>>

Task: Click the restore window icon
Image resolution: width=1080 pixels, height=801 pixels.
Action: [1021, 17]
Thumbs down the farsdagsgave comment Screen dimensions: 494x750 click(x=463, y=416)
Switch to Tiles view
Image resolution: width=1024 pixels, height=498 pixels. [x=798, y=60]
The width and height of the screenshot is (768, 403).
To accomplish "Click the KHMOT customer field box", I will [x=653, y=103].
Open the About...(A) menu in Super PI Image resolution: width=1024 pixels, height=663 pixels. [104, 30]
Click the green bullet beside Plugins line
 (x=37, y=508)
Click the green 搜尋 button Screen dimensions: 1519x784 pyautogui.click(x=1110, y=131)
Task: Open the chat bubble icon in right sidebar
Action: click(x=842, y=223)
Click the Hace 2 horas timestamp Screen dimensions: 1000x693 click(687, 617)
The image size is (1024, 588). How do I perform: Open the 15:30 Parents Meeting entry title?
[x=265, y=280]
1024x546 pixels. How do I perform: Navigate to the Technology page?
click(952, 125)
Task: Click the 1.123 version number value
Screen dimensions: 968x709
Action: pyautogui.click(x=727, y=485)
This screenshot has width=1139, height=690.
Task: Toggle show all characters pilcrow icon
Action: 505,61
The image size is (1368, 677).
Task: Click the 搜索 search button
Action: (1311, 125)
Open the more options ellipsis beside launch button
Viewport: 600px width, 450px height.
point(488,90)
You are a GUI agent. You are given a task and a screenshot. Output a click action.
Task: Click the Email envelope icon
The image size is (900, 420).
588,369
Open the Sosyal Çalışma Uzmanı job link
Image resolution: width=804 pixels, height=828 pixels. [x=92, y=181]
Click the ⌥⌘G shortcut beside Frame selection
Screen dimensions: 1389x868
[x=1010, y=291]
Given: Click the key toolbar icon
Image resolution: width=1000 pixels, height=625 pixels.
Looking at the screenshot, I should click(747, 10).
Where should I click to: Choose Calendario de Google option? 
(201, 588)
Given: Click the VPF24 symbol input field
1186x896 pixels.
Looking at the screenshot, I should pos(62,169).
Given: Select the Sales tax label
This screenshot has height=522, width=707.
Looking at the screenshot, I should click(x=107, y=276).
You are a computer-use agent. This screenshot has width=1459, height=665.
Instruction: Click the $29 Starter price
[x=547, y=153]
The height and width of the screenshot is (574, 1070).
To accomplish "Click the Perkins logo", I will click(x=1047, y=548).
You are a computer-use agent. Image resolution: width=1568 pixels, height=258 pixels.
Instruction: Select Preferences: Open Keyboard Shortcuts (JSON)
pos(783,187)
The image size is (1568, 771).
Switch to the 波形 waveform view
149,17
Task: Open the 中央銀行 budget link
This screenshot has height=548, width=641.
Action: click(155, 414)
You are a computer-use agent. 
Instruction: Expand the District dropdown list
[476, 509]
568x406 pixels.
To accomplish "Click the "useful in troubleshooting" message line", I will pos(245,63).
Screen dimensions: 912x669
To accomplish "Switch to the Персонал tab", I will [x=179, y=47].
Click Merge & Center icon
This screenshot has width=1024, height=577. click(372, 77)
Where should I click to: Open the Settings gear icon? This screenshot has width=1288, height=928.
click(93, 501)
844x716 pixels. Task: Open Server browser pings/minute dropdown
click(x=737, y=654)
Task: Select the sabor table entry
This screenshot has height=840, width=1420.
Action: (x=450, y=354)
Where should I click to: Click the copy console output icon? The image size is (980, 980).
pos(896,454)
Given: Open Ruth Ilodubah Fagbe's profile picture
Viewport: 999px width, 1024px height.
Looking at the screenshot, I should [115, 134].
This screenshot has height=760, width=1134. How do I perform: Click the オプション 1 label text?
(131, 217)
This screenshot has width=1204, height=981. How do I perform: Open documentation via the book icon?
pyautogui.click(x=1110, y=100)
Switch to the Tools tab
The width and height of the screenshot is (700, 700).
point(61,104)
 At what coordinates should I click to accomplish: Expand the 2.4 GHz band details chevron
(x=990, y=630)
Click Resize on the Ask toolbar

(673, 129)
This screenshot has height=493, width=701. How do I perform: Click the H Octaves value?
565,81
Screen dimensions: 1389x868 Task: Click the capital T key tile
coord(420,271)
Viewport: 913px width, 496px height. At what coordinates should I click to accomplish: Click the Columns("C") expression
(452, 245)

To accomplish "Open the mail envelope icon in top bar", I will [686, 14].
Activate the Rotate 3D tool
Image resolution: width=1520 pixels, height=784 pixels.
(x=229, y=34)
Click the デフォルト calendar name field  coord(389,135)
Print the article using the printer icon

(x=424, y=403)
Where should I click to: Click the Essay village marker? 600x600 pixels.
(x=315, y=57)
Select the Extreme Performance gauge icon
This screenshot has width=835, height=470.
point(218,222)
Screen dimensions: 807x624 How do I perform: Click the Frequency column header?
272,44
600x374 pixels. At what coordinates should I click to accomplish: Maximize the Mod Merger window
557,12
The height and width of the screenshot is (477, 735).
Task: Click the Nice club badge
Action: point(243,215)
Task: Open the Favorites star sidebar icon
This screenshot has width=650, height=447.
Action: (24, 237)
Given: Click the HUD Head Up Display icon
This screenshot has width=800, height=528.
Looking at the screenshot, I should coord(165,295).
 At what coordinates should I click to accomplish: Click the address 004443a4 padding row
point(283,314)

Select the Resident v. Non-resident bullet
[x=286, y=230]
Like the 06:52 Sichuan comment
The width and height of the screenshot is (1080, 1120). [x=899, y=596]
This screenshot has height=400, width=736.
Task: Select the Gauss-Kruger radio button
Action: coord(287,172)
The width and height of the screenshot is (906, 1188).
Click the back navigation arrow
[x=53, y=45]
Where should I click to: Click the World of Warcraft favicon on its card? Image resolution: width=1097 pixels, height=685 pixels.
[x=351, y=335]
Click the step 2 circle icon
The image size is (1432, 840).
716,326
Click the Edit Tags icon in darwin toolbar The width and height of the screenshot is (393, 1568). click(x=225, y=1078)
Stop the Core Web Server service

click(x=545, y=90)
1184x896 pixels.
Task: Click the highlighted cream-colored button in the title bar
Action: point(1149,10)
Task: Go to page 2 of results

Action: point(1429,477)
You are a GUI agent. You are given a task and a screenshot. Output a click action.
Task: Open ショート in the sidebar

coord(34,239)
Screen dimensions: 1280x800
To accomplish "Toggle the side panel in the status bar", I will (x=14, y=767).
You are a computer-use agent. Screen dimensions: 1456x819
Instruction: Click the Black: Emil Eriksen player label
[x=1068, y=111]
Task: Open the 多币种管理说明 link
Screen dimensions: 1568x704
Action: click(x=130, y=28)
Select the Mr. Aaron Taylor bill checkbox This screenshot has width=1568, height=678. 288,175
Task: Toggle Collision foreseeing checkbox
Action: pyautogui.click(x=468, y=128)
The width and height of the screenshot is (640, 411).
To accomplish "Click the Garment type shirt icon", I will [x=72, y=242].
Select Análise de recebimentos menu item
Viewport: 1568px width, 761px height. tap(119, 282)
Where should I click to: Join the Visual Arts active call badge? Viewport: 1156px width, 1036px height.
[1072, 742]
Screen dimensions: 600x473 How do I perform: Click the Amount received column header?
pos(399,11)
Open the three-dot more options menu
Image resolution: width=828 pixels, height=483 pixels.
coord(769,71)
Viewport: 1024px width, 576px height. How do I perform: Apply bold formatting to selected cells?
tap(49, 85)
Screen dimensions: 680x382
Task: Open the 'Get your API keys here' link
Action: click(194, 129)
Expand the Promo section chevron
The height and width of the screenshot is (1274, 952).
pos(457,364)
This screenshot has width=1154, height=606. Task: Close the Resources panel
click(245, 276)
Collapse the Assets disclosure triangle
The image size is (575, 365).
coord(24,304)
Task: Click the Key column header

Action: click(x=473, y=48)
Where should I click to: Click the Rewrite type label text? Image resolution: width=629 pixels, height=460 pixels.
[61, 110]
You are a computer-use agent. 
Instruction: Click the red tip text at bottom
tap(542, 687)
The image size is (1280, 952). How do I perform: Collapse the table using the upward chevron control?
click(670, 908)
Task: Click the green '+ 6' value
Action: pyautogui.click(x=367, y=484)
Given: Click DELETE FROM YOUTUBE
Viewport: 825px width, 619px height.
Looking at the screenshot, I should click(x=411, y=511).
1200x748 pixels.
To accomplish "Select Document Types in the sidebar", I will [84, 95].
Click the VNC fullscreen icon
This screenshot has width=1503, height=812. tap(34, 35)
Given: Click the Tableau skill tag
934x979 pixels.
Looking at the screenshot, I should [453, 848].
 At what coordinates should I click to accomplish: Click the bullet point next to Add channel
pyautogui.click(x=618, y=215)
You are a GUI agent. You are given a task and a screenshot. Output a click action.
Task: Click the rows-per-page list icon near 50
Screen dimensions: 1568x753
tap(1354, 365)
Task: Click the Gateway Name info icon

<<

Exercise prompt
Taking the entries above, print exactly the lines starting at the line with "Given: Select the Sales tax label" and ending at the line with "The height and width of the screenshot is (574, 1070).", both included.

Solution for this task
Given: Select the Sales tax label
This screenshot has height=522, width=707.
Looking at the screenshot, I should click(x=107, y=276).
You are a computer-use agent. This screenshot has width=1459, height=665.
Instruction: Click the $29 Starter price
[x=547, y=153]
The height and width of the screenshot is (574, 1070).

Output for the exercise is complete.